Ingredients:
- 600g (1.3 lbs) Boneless, skinless chicken thighs, cut into 1-inch cubes
- 1 tbsp Light Soy Sauce (for marinade)
- 1 tsp Sesame Oil (for marinade)
- ½ tsp White pepper
- 4 tbsp Cornflour (Cornstarch), for dusting
- 3 tbsp Neutral cooking oil (e.g., groundnut, rapeseed, or sunflower oil)
- 400g (14 oz) Tenderstem Broccoli, tough stems removed
- 4 cloves Garlic, minced
- 1 inch Fresh Ginger, grated (about 1 tbsp)
- 6 tbsp Light Soy Sauce (for sauce)
- 4 tbsp Chicken stock (low sodium)
- 3 tbsp Rice Vinegar
- 2 tbsp Runny Honey or Maple Syrup
- 1 tbsp Dark Soy Sauce
- 1 tbsp Brown Sugar (optional)
- 1 tbsp Cornflour (Cornstarch), mixed with 2 tbsp cold water (for slurry)
- 2 tsp Toasted Sesame Seeds (for garnish)
- 2 Spring Onions (Scallions), finely sliced (for garnish)
Instructions:
- Prep Chicken: Cube the chicken thighs and marinate quickly with 1 tbsp light soy sauce, sesame oil, and white pepper. Set aside for 5 minutes.
- Prep Vegetables & Aromatics: Chop the broccoli. Mince the garlic and grate the ginger.
- Prepare Sauce: Whisk together the sauce ingredients (6 tbsp light soy, stock, rice vinegar, honey/syrup, dark soy, and optional brown sugar). Prepare the 1 tbsp cornflour slurry separately and set aside.
- Coat Chicken: Take the marinated chicken and toss it thoroughly in the dry cornflour until every piece is evenly coated. Shake off excess.
- Sear Chicken: Heat the neutral oil in a wok over high heat until shimmering. Add the chicken pieces in a single layer (work in batches if needed). Cook for 3–4 minutes per side until golden brown and crispy, ensuring it is cooked through.
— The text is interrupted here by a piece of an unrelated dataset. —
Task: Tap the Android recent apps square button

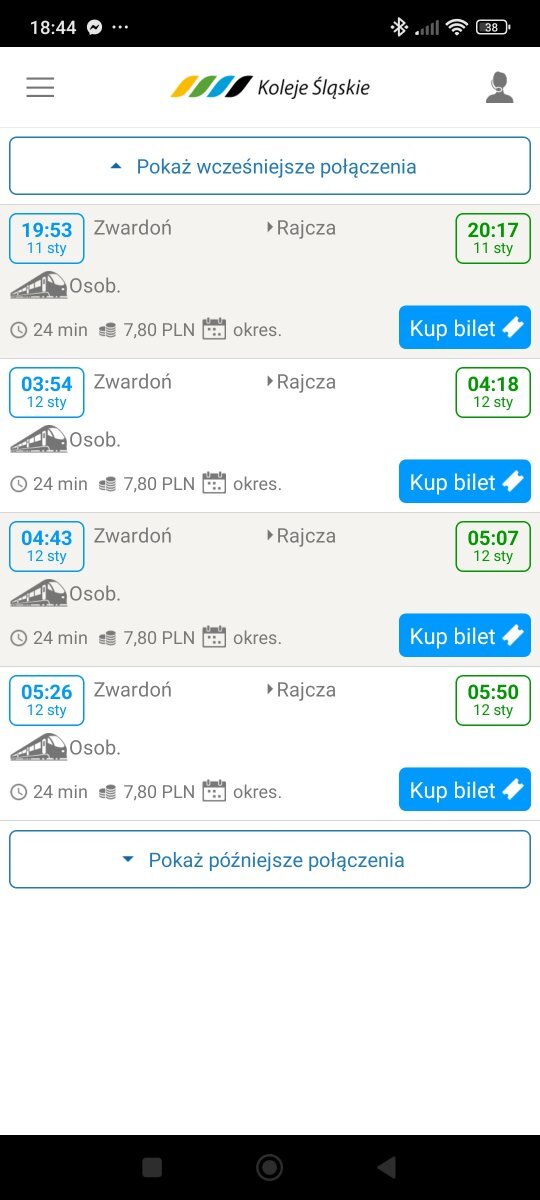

- Hold: Remove the crispy chicken using a slotted spoon and place it on a plate lined with paper towels. Keep the wok and remaining oil on the heat.
- Cook Broccoli: Toss the Tenderstem broccoli into the hot wok. Stir-fry vigorously for 2 minutes. If needed, add a splash of water and quickly cover for 30 seconds to steam-fry the broccoli until bright green and al dente.
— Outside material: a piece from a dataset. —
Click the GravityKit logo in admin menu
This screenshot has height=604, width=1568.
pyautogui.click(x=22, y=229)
- Sauté Aromatics: Push the broccoli to one side. Add the minced garlic and grated ginger to the centre and sauté for 30–60 seconds until fragrant, taking care not to burn the garlic.
- Add Sauce Base: Pour the prepared sauce mixture into the wok. Bring to a rapid boil, scraping up any delicious browned bits (fond) from the base of the wok.
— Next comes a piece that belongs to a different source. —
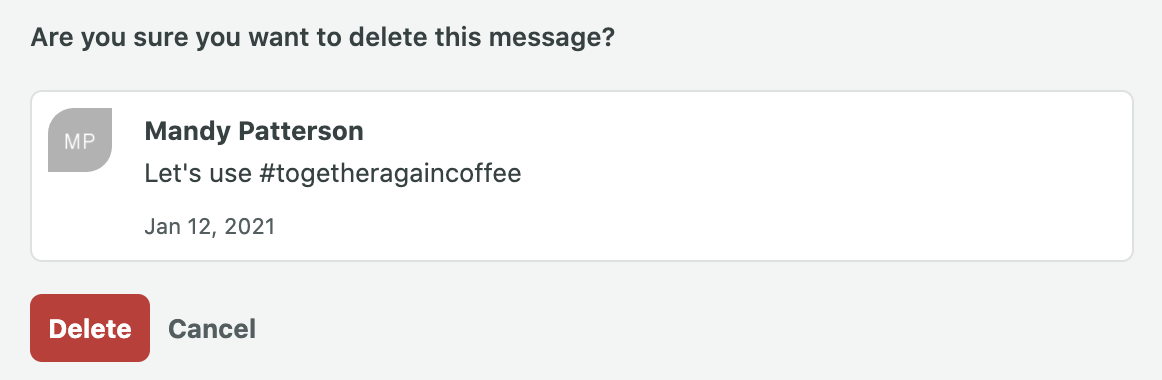Click the word "Let's use" in message
The width and height of the screenshot is (1162, 380).
click(x=198, y=174)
- Thicken: Give the cornflour slurry a quick re-whisk and pour it slowly into the boiling sauce, stirring constantly until the sauce thickens and turns glossy.
- Combine: Return the crispy chicken pieces to the wok. Toss gently but thoroughly to coat the chicken and broccoli evenly in the glossy sauce. Cook for 30 seconds to reheat.
- Serve: Transfer immediately to serving bowls. Garnish generously with toasted sesame seeds and sliced spring onions.